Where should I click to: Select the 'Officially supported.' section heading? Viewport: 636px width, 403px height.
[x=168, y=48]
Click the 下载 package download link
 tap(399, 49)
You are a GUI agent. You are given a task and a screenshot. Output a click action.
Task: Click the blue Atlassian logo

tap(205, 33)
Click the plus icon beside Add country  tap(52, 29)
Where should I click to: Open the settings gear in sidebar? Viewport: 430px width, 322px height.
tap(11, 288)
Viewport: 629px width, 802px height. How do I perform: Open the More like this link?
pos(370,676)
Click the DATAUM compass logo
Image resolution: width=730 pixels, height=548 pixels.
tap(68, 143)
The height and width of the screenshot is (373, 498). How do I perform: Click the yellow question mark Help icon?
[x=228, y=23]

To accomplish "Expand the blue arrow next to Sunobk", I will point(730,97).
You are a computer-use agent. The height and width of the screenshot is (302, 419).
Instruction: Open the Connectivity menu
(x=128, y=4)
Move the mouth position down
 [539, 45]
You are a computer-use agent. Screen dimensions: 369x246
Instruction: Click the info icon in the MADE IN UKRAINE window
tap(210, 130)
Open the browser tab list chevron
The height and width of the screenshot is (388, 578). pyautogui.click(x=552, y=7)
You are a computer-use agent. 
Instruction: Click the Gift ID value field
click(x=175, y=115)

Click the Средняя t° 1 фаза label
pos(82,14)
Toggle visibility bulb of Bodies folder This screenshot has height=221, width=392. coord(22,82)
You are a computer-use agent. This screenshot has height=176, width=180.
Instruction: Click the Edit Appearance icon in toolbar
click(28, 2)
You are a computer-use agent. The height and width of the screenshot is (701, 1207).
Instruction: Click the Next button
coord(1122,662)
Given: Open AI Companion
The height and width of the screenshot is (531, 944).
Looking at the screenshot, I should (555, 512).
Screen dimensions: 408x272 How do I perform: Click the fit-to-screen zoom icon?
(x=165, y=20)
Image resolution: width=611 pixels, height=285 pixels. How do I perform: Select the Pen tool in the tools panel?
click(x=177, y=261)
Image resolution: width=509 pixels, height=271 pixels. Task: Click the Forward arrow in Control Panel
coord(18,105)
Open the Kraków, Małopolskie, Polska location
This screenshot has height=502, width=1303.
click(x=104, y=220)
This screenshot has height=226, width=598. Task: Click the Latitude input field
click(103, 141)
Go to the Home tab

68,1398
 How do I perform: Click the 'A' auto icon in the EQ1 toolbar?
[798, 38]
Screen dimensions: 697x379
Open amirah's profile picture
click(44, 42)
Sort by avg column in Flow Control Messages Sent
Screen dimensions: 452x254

REQUIREMENT: Give again, word for word, every line from the one holding "How do I perform: Click the 'A'" to the end of the data.

RESPONSE BOX:
 How do I perform: Click the 'A' auto icon in the EQ1 toolbar?
[798, 38]
Screen dimensions: 697x379
Open amirah's profile picture
click(44, 42)
Sort by avg column in Flow Control Messages Sent
Screen dimensions: 452x254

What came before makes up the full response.